▸ Supplied passage:
--- START ---

According to statistical data from the Singapore Department, small and medium-sized businesses are a major source of revenue, providing employment opportunities to almost two-thirds of the nation’s population and contributing to nearly half of the country’s GDP. Isn’t that a huge impact on the economy?
In 2019, these enterprises struggled to innovate products and services that met customer’s requirements, which was not the only risk. Still, they were also juggling to keep up with the brand’s reputation while engaging in the race of fierce competition. The government-funded program “SMEs Go Digital” provided opportunities for these businesses to be well-acquainted with basic digital solutions and received subsidies of seventy percent on implementing tools supporting cybersecurity and artificial intelligence.
This can be considered the turning point for SMEs in the country who earlier faced difficulties in going digital full-fledge. Apart from the subsidies mentioned above, these business firms had easy access to loans required to implement large technology-driven projects.

--- END ---

▸ Exercise data:
--- START ---

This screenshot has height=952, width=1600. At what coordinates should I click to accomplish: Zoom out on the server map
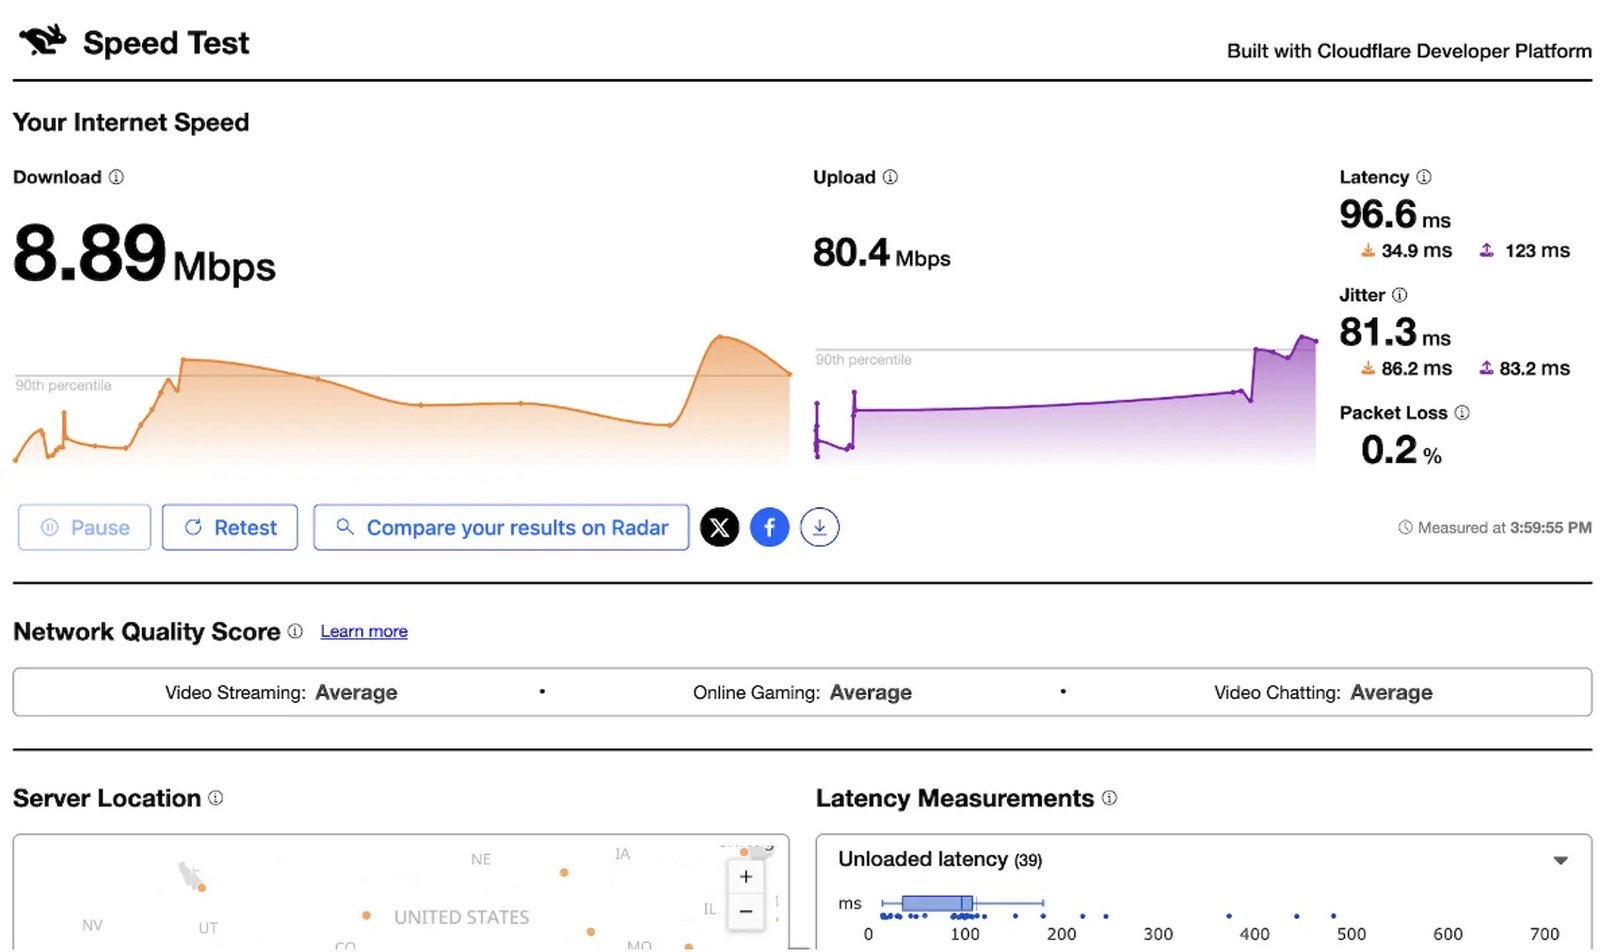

--- END ---

▸ Directions:
1) In the passage on Singapore's small and medium-sized businesses, what share of the cost of cybersecurity and artificial intelligence tools did the "SMEs Go Digital" program subsidize?
2) Condense the paragraph of the passage on Singapore's small and medium-sized businesses that opens with "In 2019, these enterprises" into a short bulleted list that keeps its main facts.
3) Reproduce everything in the passage on Singapore's small and medium-sized businesses from "In 2019, these" down to "large technology-driven projects.".

▸ Solutions:
1) Seventy percent.

2)
- In 2019, these enterprises struggled to innovate products and services that met customers' requirements.
- They also struggled to protect their brand's reputation while facing fierce competition.
- The government-funded "SMEs Go Digital" program helped them become familiar with basic digital solutions.
- It gave them seventy percent subsidies on implementing cybersecurity and artificial intelligence tools.

3)
In 2019, these enterprises struggled to innovate products and services that met customer’s requirements, which was not the only risk. Still, they were also juggling to keep up with the brand’s reputation while engaging in the race of fierce competition. The government-funded program “SMEs Go Digital” provided opportunities for these businesses to be well-acquainted with basic digital solutions and received subsidies of seventy percent on implementing tools supporting cybersecurity and artificial intelligence.
This can be considered the turning point for SMEs in the country who earlier faced difficulties in going digital full-fledge. Apart from the subsidies mentioned above, these business firms had easy access to loans required to implement large technology-driven projects.